When the Free Church College was founded in Glasgow in 1856, Fairbairn became Professor of Church History and Exegesis, and was made Principal the following year. He held these positions until his death in 1874. He was elected Moderator of the General Assembly in 1864, succeeding Rev Roderick McLeod, and was succeeded in turn in 1865 by Rev James Begg.

In 1845, Fairbairn published The Typology of Scripture. MacLehose (1886) noted that this was "one of the most important theological works of its day," and suggested that it "appeared at a time when Scotland was singularly barren in theological scholarship, and gained for its author a great reputation, not only in his own country but also in England and America."

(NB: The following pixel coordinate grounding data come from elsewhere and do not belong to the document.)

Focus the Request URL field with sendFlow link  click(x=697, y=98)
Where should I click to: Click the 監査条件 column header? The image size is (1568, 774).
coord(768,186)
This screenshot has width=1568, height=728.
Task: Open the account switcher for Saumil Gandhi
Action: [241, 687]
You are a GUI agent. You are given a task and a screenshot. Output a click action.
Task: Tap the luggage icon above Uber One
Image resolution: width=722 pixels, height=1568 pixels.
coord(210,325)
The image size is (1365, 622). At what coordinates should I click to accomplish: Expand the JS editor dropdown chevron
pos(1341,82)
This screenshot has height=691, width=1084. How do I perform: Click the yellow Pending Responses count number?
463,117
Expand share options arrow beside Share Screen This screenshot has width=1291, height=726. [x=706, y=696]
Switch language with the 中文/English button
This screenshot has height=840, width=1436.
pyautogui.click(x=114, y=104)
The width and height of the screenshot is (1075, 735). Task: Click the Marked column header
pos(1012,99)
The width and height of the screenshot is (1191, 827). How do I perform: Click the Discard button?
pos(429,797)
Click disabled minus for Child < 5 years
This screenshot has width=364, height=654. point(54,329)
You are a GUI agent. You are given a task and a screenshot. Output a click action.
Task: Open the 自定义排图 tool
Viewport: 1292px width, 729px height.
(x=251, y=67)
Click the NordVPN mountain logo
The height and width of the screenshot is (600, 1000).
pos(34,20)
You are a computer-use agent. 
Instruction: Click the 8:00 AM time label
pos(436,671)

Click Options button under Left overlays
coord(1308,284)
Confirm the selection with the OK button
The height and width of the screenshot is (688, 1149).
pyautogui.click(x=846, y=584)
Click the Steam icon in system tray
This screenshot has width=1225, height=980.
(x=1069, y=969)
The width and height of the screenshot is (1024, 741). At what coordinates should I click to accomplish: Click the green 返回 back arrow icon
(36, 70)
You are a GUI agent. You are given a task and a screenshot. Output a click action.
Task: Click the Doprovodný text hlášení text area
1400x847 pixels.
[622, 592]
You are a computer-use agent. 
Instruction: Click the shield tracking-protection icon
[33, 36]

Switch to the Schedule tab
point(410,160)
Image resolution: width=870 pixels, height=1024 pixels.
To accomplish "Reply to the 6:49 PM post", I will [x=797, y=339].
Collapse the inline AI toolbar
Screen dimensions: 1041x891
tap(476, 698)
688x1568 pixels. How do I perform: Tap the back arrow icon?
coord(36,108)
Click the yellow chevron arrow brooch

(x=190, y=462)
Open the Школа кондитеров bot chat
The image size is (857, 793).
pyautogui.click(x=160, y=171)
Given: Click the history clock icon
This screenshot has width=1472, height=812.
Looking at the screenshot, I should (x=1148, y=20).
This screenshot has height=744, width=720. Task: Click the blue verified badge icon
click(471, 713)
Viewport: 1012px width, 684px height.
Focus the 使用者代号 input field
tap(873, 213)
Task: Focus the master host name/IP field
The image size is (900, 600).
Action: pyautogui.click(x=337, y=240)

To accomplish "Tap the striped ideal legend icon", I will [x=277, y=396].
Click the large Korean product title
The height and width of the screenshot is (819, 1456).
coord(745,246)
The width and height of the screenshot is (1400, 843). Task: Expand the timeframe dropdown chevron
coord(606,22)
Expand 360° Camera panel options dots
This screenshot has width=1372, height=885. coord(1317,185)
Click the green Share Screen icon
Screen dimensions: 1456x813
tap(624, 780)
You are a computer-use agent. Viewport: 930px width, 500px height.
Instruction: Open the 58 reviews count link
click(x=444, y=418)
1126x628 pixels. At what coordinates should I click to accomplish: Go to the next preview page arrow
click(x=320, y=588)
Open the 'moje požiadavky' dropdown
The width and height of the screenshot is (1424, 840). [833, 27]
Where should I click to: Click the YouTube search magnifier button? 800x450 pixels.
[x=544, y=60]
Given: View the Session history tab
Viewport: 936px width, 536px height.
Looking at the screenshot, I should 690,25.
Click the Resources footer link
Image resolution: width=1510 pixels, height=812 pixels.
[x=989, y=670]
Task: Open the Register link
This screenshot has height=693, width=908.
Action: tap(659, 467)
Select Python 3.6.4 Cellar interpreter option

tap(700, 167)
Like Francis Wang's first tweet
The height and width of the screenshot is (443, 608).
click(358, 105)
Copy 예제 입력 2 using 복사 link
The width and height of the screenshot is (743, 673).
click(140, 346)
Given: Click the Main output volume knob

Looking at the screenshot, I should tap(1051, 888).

Fairbairn's work on typology was followed by Prophecy viewed in its Distinctive Nature, its Special Functions, and Proper Interpretation (1856) and Hermeneutical Manual; or, Introduction to the exegetical study of the Scriptures of the New Testament (1858). He also wrote commentaries on Ezekiel and the Pastoral epistles, and edited the Imperial Bible Dictionary.

Fairbairn was "large and imposing in appearance," but "modest and retiring in his habits and feelings." He was married three times, but little is known of his private life because Fairbairn "asked his friends not to allow his biography to be written, and destroyed letters and other documents which might have led them to a disregard of his wish."

Walker (1964) suggested that Fairbairn's "zeal for ascertaining and propagating the truth of God ... continued steadfastly with all the vigour of his powerful intellect until the closing days of his life."

He died at home, 13 Elmbank Crescent, in west Glasgow.

He is buried against the north wall of the Grange Cemetery in Edinburgh with his wives Mary Playfair (1808-1852) and Frances Eliza Turnbull (1828-1903).

His Glasgow home was demolished in the late 20th century.

==Works==
- The Typology of Scripture, 2 vols. (Edinburgh, 1845–7, and various editions)
- Jonah, his Life, Character, and Mission (1849)
- Ezekiel and the Book of his Prophecy (Edinburgh, 1851)
- Opinions of Reformers regarding the Sabbath (Edinburgh, 1852)
- The Christian Ministry (Edinburgh, 1852)
- Prophecy, its Nature, Function, and Interpretation (Edinburgh, 1856)
- Hermeneutical Manual (Edinburgh, 1858)
- The Revelation of Law in Scripture (Cunningham Lectures; Edinburgh, 1869)
- The Pastoral Epistles of St Paul (Edinburgh, 1874)
- Pastoral Theology (Edinburgh, 1875) which was published posthumously and contained a Memoir by James Dodds.
- He edited The Imperial Bible Dictionary (London, 1864–6, 2 vols.), contributing many important articles, and for Clark's Biblical Cabinet and Foreign Theol. Library he translated in whole or in part several works from the German — Hengstenberg's Commentary on the Psalms and Commentary on the Revelation, etc.

==Family==

He married:
- (1) 27 March 1833, Margaret (died 4 May 1837), daughter of Alexander Pitcairn, merchant, Edinburgh, and had issue —
  - John, born 22 January 1834, died in Australia 1874
  - Alexander, born 7 October 1836, died 21 May 1837
  - Margaret, born 27 April 1837, died 22 May 1837
- (2) 23 July 1839, Mary (died 9 December 1852), daughter of Patrick Playfair, merchant, Glasgow, and had issue —
  - Patrick, born 21 Sept. 1840, died at Demerara, 20 March 1910
  - Jane Jessie, born 27 September 1842, died 28 September 1859
  - Thomas Pitcairn, born 16 March 1848, died 3 November 1877
  - Marian, born 9 December 1852 (married Alexander Guthrie, merchant, Liverpool, son of Thomas Guthrie)
- (3) 21 September 1861, Frances Eliza Turnbull, Eyemouth, who died 25 Jan. 1903, aged 85.

His nephews via his brother George, who became a wealthy grazier in Australia, included politician Sir George and prominent rowing coach Steve.